### WHAT TO WORK ON
Only the lines with the string "Switch" are needed; return each of them from the entries below.

======== EXTRACTED INFORMATION ========

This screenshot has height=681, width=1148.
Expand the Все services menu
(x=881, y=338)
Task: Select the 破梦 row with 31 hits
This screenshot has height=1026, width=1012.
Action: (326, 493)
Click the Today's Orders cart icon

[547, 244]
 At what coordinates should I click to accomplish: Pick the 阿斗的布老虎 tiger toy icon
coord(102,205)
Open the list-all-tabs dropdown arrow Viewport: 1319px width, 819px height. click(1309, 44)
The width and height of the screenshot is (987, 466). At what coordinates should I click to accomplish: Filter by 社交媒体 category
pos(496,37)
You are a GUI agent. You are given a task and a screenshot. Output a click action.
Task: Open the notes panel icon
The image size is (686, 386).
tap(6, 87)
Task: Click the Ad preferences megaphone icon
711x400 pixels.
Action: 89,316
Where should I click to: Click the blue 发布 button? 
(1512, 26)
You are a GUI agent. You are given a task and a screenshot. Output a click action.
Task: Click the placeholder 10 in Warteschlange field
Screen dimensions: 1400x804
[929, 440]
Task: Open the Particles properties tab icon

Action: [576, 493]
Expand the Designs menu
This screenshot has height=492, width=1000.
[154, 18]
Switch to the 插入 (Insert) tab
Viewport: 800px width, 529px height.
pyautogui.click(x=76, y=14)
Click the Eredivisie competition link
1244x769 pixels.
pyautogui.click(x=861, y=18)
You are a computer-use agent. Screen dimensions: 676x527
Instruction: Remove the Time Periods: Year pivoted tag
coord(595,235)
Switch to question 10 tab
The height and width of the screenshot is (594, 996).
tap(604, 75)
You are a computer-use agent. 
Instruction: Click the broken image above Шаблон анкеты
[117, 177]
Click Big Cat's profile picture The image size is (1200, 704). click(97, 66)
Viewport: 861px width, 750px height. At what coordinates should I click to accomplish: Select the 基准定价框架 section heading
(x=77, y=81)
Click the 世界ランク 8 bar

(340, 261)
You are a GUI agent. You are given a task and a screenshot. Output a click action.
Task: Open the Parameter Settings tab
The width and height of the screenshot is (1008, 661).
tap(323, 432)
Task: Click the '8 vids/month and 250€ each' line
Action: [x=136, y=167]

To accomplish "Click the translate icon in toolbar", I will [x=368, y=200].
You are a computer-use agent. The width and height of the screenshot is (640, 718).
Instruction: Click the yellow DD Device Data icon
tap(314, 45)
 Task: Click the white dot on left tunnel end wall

========

### ANSWER SPACE
Switch to the 插入 (Insert) tab
Switch to question 10 tab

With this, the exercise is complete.